Directions for this task ▸ Rename "Description" to "Summary" in the lines running from the one containing "Viewport: 1079px width, 681px" through the end of the material, inclusive, and reproduce those lines with everything else unchanged. Omit the pictures from your answer.

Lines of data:
####

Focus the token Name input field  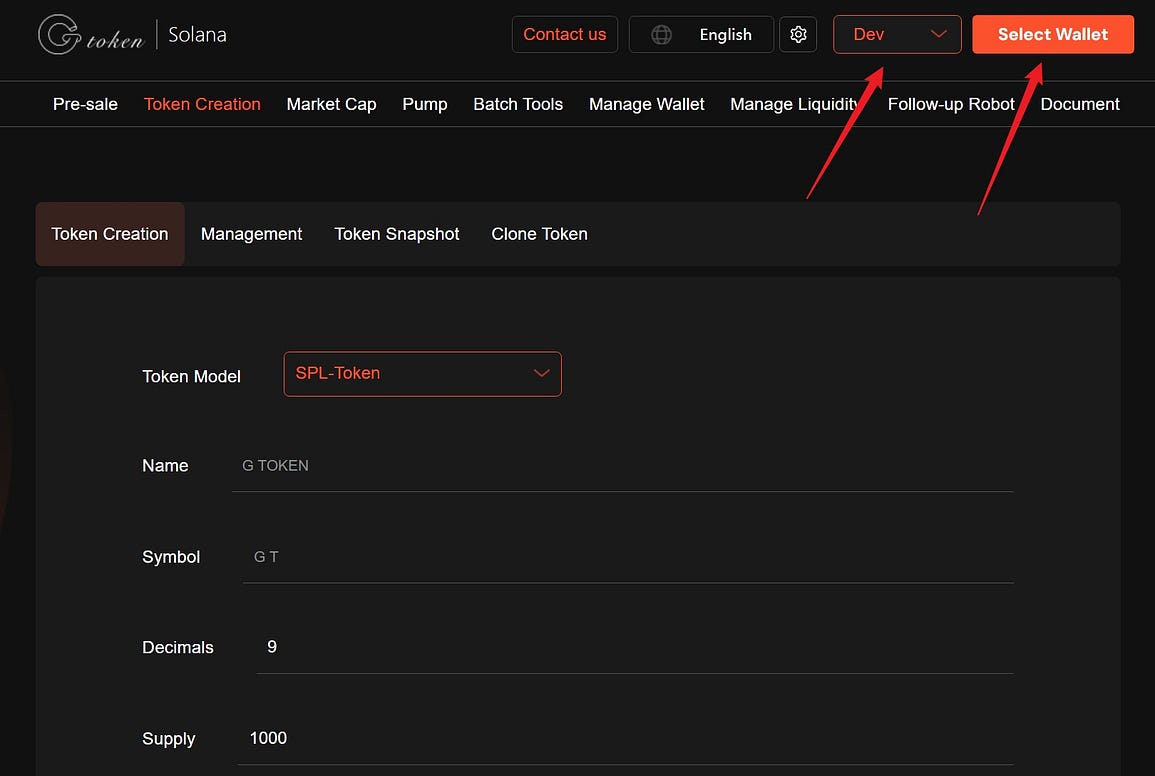[x=620, y=466]
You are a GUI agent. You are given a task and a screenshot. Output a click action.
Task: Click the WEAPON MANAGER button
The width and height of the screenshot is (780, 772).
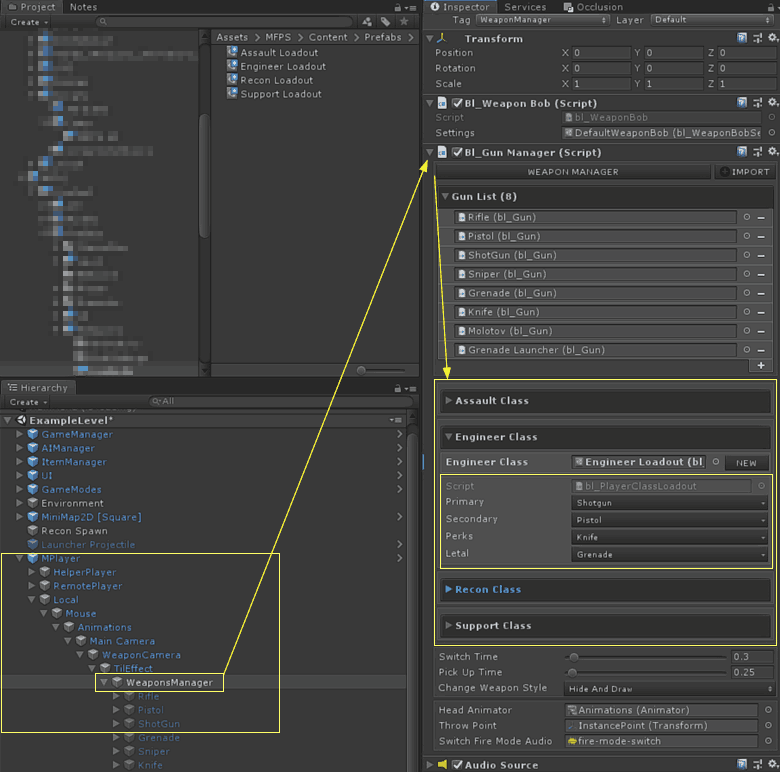tap(573, 172)
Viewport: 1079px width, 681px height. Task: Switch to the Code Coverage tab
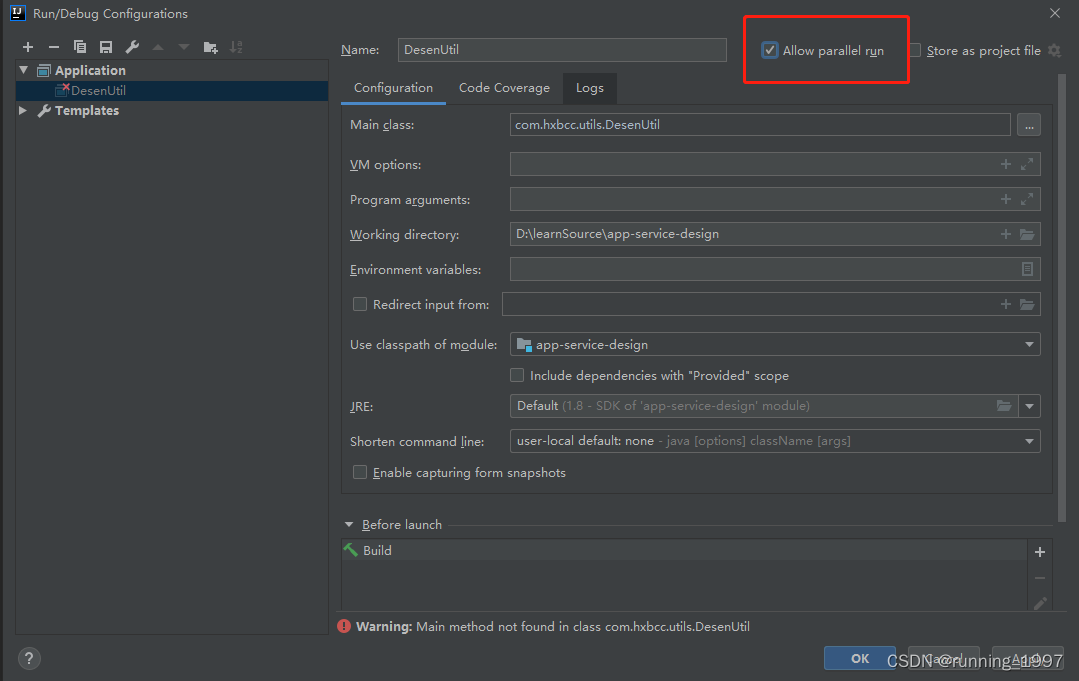[503, 88]
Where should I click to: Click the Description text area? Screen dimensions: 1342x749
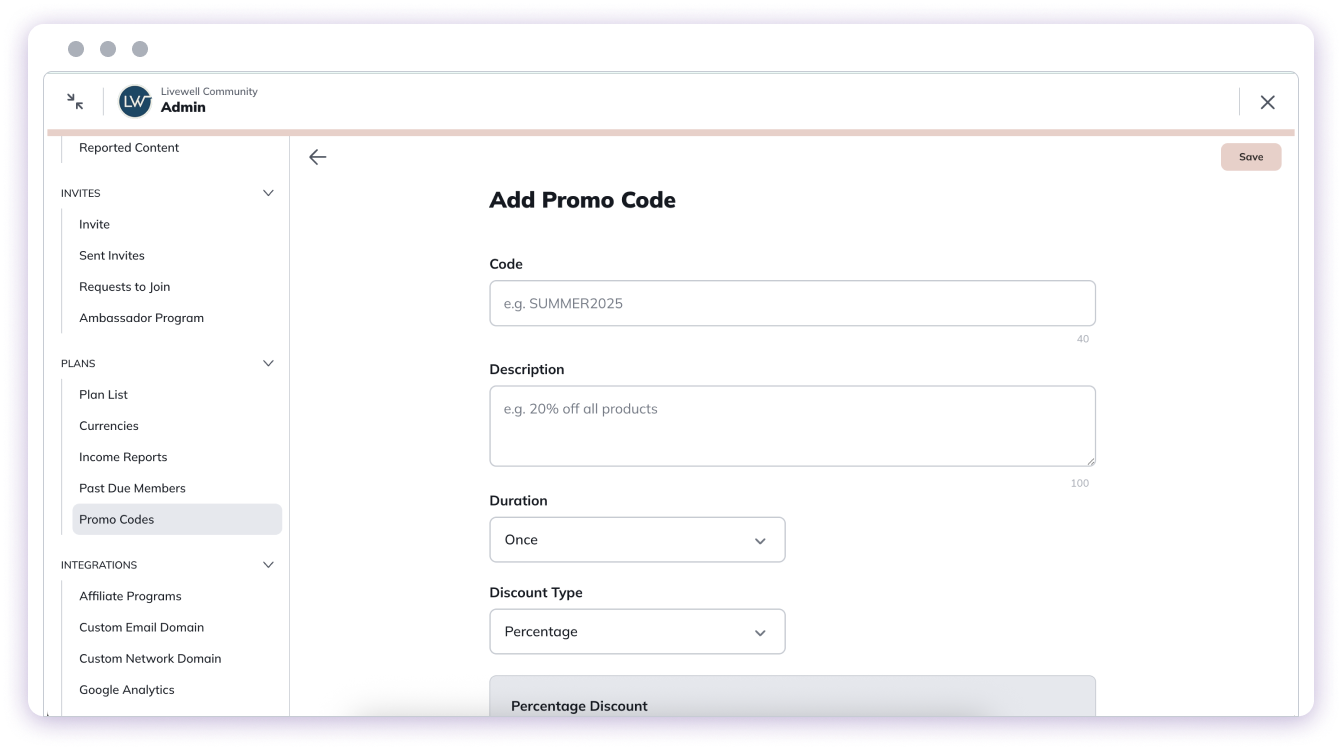(x=792, y=425)
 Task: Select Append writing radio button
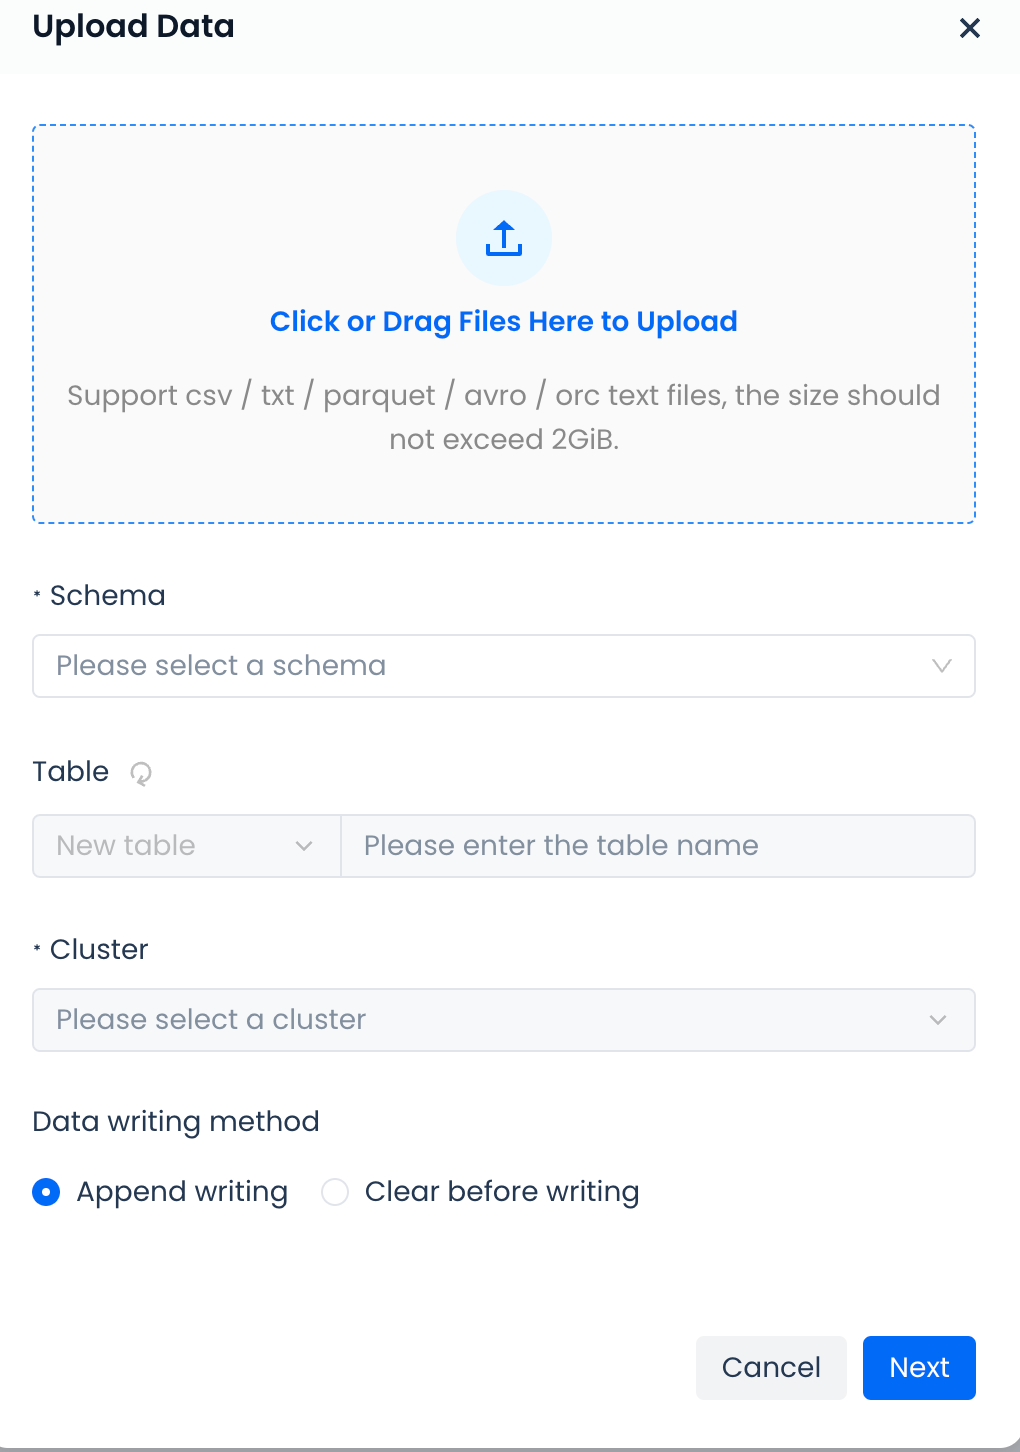[46, 1192]
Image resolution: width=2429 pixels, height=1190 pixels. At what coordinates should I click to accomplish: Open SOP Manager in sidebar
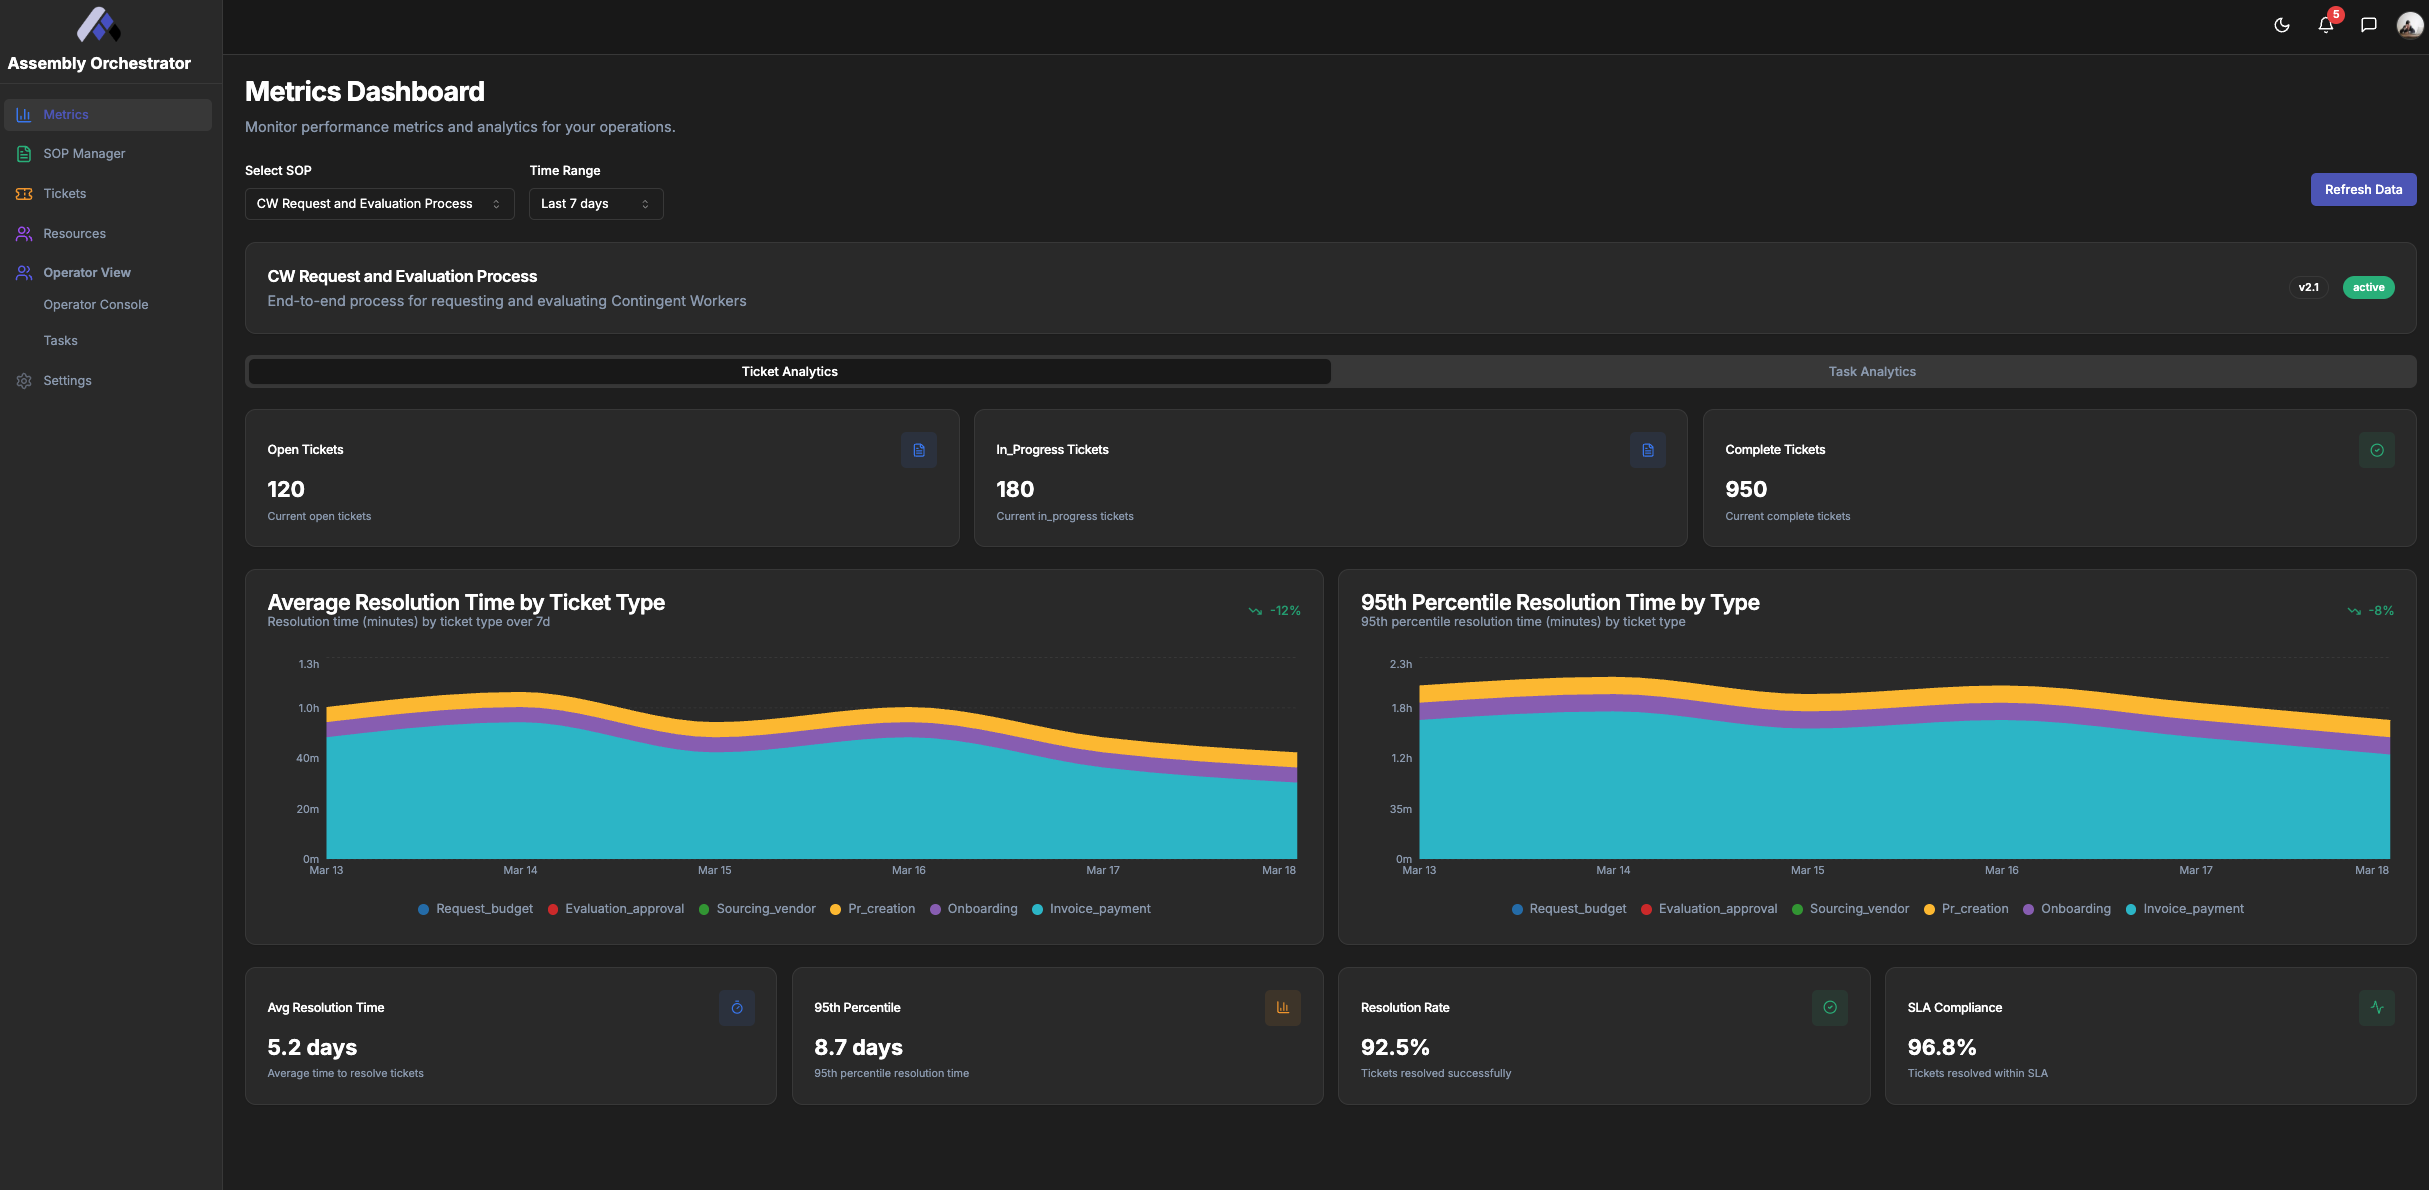point(84,154)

####

Exercise result ▸
Viewport: 1079px width, 681px height. Task: Switch to the Code Coverage tab
[503, 88]
Where should I click to: Click the Summary text area? Screen dimensions: 1342x749
(x=792, y=425)
 Task: Select Append writing radio button
[46, 1192]
Image resolution: width=2429 pixels, height=1190 pixels. At what coordinates should I click to accomplish: Open SOP Manager in sidebar
point(84,154)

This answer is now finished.